What tuning issues, too stiff or not enough spine? The reason I'm asking is the 75/95 is the lightest of the 300 spine arrows I'm currently using. I'm using the Realtree shafts @ a little over 9 grains per inch. My arrows with Blazer vanes & G nocks weigh 300 grains @ 28" & they will handle 85 grain points well, but any heavier point and I have to go with a shorter 75/95 or go to 3-71s.


----------



## Idaho_Elk_Huntr (Dec 13, 2003)

tmarch said:


> What tuning issues, too stiff or not enough spine? The reason I'm asking is the 75/95 is the lightest of the 300 spine arrows I'm currently using. I'm using the Realtree shafts @ a little over 9 grains per inch.
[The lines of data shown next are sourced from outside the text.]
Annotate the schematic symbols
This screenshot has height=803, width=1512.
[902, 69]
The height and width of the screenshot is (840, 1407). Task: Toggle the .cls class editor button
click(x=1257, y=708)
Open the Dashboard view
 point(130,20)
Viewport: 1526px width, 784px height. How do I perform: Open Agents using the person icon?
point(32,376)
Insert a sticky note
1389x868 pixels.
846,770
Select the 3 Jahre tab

My arrows with Blazer vanes & G nocks weigh 300 grains @ 28" & they will handle 85 grain points well, but any heavier point and I have to go with a shorter 75/95 or go to 3-71s.


Not stiff enough. I had to shorten the arows 1 1/4 inches and back the weight to 66. I could live with the 66 but I need the arrows 30 inches. I like the head where it screws to the arrow to be flush with the front of the sight window. There is a 400 grain minimum here for hunting and I would like it as close as possible!
Thanks!!


----------



## tmarch (Jun 7, 2002)

Loosing 40 grains will get you about 8 feet per second, not enough to matter a lot. A 3-71 @ 9.92 grains per inch is the next lightest & it seems a little stiffer than the 75/95, but your back to a heavier arrow. Stiffer often means faster though so you might actually pick up some speed. A 3-71 with blazers will weigh in at roughly 340 grains @ 30". To get the max trajectory out of my setup I hunt with the 3-71 & 100 grain heads.


----------



## Snood Slapper (Jul 27, 2004)

OK, here's the deal according to TAP (and it has proven very reliable for me). This is with a 2004 Ovation shooting a release.

If you bump up to 70 with what you have now, you'll be dead center on spine. If you go to .300 you'll be way over spined. The closest you're going to get shooting a 125 grain head with 15 grains of fletch (with Blazers) is 420 grains. You can get a few grains lighter with feathers.

If you shoot a 100 grain head, you'll be a little stiff at 395 grains. If you could find a 105 or 110 grain head you'd be sitting pretty. In my experience, GTs shoot much better if they are just a little on the stiff side.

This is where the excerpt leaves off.